Goal of the exercise:
Can you set down the Colored Sands review below in full, word for word?

I can't say I wasn't a tiny bit skeptical with Colored Sands, as I tend to be with most things. I liked the crew Luc assembled for this album, although each members' individual acts are a bit removed from the Gorguts sound. The preview track from 2011 was alright but left me wondering if the new members' influences would overshadow the Gorguts' feel and luckily I was wrong. Colin Marston, Kevin Hufnagel, and John Longstreth have all proven their versatility before but on Colored Sands you can hear them adapting perfectly to a different sound. Speaking of outside influence, the angular "Absconders" is an interesting track in that it distinctly sounds like something Deathspell Omega would write with Ulcerate-esque effects and linearity. Even the name sounds very Deathspell Omega-ish. I like it, and to me it's like Gorguts' giving the nod to all the bands which are similar in musical ideology.

Rows of pointing data
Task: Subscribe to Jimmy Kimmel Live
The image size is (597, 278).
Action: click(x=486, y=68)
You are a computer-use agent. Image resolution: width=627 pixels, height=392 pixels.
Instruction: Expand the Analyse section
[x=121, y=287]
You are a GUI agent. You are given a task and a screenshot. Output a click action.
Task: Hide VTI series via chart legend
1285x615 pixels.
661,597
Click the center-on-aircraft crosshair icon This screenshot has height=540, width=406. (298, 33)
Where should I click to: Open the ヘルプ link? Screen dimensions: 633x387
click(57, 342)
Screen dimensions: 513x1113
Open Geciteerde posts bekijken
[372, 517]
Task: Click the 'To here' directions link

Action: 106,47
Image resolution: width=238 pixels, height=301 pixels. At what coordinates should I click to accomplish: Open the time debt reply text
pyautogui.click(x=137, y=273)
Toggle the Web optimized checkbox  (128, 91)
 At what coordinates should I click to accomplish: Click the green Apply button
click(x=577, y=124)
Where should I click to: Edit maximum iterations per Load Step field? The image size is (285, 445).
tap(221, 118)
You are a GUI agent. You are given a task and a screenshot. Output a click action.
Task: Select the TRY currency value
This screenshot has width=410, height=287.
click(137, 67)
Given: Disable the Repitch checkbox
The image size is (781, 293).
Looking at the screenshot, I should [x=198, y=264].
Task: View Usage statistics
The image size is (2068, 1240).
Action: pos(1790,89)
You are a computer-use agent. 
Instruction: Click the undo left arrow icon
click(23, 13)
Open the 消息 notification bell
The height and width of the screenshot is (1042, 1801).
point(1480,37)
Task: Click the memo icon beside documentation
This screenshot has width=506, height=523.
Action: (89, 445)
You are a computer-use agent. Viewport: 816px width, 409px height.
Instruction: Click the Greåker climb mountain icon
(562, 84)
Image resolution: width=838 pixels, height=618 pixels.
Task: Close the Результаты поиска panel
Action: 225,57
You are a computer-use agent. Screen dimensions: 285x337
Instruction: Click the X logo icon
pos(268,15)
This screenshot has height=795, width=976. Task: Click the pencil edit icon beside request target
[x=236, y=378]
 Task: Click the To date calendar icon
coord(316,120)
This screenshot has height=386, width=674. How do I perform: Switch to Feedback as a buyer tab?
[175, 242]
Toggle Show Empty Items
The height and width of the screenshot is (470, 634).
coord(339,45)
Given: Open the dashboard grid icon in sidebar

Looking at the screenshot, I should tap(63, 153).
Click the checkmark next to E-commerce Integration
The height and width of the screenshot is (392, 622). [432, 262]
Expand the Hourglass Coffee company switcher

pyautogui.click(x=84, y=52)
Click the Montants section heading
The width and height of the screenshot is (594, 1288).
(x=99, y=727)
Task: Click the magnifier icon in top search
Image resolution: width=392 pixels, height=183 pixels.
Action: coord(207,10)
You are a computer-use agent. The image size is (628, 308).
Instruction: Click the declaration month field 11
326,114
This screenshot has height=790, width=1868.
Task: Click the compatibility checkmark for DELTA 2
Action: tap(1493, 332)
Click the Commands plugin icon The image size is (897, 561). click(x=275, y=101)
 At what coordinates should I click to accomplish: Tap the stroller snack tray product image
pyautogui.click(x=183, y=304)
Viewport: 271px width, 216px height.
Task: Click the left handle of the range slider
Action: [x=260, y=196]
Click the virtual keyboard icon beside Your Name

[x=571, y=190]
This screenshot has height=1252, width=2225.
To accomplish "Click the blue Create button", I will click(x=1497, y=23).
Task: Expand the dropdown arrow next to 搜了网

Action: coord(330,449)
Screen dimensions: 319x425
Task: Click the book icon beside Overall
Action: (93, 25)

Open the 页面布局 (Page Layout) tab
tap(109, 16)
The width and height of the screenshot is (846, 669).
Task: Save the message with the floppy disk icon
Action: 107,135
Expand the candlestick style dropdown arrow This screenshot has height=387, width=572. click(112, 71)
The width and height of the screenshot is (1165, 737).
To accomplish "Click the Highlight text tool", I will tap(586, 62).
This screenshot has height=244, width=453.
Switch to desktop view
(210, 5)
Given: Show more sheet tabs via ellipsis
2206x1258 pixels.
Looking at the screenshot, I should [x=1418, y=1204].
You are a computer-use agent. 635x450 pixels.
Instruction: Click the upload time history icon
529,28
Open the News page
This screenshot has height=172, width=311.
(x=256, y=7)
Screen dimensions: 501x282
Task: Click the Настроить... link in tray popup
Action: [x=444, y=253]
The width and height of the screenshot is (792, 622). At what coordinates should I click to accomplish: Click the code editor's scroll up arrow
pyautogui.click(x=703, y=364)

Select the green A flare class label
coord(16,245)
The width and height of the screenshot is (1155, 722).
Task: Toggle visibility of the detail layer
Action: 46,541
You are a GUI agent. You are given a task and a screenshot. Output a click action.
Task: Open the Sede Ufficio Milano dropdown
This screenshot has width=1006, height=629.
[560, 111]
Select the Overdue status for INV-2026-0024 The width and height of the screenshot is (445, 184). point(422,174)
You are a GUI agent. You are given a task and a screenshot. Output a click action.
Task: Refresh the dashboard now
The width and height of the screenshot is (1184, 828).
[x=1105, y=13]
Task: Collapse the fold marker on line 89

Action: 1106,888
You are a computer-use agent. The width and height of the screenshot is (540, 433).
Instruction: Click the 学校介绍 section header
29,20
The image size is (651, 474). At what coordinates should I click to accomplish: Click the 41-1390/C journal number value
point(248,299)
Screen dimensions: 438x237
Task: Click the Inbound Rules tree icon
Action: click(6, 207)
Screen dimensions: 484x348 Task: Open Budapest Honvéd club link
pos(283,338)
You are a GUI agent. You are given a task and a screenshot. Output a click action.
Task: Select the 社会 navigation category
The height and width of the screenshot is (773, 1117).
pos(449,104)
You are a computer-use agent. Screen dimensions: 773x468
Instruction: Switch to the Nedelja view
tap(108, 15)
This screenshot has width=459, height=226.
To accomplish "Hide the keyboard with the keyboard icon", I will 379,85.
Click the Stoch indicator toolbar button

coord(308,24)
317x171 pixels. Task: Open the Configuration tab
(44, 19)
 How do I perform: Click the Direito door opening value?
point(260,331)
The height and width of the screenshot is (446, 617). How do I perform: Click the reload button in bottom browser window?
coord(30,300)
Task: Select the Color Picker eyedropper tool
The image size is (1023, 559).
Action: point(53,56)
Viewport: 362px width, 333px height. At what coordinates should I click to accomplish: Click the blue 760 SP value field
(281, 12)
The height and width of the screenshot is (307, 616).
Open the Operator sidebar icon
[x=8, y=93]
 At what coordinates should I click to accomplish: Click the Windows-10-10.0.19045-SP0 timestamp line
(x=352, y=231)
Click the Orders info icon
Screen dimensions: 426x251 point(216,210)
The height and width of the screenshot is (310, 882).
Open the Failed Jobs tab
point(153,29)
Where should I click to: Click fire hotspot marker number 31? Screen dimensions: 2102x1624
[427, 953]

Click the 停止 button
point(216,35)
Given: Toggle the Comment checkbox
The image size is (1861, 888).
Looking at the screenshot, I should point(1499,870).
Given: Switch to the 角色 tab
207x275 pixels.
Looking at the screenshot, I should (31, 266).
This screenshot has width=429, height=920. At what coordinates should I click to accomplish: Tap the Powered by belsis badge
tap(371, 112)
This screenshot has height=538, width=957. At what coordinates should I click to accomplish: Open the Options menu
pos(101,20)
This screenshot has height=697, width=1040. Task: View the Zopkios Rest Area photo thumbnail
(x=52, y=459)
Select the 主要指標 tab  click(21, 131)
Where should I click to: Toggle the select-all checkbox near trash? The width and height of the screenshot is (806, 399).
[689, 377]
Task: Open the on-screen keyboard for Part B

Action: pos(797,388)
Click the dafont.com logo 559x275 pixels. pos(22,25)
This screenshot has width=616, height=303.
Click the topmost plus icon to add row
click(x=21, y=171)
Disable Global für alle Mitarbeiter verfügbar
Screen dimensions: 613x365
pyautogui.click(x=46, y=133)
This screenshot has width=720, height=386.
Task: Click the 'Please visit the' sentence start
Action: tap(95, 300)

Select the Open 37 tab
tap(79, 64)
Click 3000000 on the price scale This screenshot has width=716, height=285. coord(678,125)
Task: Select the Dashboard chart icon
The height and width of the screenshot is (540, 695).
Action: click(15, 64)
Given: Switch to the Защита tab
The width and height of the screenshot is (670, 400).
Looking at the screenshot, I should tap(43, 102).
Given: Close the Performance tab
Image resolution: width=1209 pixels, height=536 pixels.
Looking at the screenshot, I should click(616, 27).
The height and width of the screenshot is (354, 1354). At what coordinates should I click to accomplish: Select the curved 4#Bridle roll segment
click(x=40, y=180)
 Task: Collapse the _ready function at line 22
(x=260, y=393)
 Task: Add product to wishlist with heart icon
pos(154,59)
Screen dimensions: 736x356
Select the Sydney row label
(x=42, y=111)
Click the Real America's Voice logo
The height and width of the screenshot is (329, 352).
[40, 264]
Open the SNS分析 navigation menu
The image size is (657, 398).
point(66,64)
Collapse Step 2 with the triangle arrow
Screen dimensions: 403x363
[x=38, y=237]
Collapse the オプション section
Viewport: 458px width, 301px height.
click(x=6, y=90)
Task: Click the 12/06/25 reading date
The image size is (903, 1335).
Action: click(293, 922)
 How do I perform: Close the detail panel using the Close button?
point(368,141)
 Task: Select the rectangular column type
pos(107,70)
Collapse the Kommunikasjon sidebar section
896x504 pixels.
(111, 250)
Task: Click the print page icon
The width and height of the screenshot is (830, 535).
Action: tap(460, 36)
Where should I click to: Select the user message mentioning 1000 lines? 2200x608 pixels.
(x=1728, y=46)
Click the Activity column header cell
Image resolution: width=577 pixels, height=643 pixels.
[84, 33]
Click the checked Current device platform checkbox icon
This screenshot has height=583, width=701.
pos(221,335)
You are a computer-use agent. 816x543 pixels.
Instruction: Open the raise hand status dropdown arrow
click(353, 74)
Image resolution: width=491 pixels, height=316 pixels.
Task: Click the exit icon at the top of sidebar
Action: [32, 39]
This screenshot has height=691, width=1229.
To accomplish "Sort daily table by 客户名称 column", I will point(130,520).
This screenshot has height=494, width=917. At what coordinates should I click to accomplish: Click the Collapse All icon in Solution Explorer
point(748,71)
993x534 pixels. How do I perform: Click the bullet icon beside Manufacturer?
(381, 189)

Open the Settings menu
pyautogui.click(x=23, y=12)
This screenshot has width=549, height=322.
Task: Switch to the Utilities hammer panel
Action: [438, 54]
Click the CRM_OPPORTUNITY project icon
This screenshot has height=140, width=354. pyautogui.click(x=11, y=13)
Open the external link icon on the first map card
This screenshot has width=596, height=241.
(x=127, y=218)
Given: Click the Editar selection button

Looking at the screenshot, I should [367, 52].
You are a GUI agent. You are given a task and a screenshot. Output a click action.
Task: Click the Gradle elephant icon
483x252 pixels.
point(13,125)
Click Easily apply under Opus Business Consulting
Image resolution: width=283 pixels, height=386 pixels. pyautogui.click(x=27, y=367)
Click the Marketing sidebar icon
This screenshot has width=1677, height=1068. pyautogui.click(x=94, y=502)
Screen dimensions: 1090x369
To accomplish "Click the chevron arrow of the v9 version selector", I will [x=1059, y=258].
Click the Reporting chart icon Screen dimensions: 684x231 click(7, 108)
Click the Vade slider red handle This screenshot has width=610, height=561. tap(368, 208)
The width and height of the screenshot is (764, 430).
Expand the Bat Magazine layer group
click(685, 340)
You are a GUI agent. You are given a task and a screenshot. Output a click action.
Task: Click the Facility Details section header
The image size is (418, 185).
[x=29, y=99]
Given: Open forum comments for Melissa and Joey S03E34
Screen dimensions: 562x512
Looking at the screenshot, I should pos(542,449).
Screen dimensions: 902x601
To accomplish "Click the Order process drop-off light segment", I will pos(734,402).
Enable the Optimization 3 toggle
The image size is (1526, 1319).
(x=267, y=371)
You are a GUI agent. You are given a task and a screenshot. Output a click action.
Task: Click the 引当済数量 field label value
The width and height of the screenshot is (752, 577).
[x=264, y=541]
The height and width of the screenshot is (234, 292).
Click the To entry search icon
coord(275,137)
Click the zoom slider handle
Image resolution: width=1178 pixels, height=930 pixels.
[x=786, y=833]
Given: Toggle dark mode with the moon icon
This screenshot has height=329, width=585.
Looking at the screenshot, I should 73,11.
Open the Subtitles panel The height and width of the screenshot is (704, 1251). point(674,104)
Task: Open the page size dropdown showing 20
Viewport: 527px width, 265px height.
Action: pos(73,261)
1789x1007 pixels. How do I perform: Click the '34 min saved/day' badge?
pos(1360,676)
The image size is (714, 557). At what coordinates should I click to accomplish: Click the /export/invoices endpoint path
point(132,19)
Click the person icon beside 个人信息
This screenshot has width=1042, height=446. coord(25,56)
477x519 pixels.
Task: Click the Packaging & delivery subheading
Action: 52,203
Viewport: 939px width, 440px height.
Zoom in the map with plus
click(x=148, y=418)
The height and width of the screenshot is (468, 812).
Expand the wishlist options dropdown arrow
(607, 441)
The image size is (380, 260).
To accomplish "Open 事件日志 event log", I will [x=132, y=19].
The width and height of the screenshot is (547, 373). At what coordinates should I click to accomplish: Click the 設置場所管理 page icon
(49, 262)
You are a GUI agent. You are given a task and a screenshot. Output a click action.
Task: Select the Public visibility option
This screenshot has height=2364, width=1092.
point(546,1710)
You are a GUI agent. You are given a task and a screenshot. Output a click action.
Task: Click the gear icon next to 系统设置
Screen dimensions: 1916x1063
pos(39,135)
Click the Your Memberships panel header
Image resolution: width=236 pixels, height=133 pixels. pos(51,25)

Task result:
I can't say I wasn't a tiny bit skeptical with Colored Sands, as I tend to be with most things. I liked the crew Luc assembled for this album, although each members' individual acts are a bit removed from the Gorguts sound. The preview track from 2011 was alright but left me wondering if the new members' influences would overshadow the Gorguts' feel and luckily I was wrong. Colin Marston, Kevin Hufnagel, and John Longstreth have all proven their versatility before but on Colored Sands you can hear them adapting perfectly to a different sound. Speaking of outside influence, the angular "Absconders" is an interesting track in that it distinctly sounds like something Deathspell Omega would write with Ulcerate-esque effects and linearity. Even the name sounds very Deathspell Omega-ish. I like it, and to me it's like Gorguts' giving the nod to all the bands which are similar in musical ideology.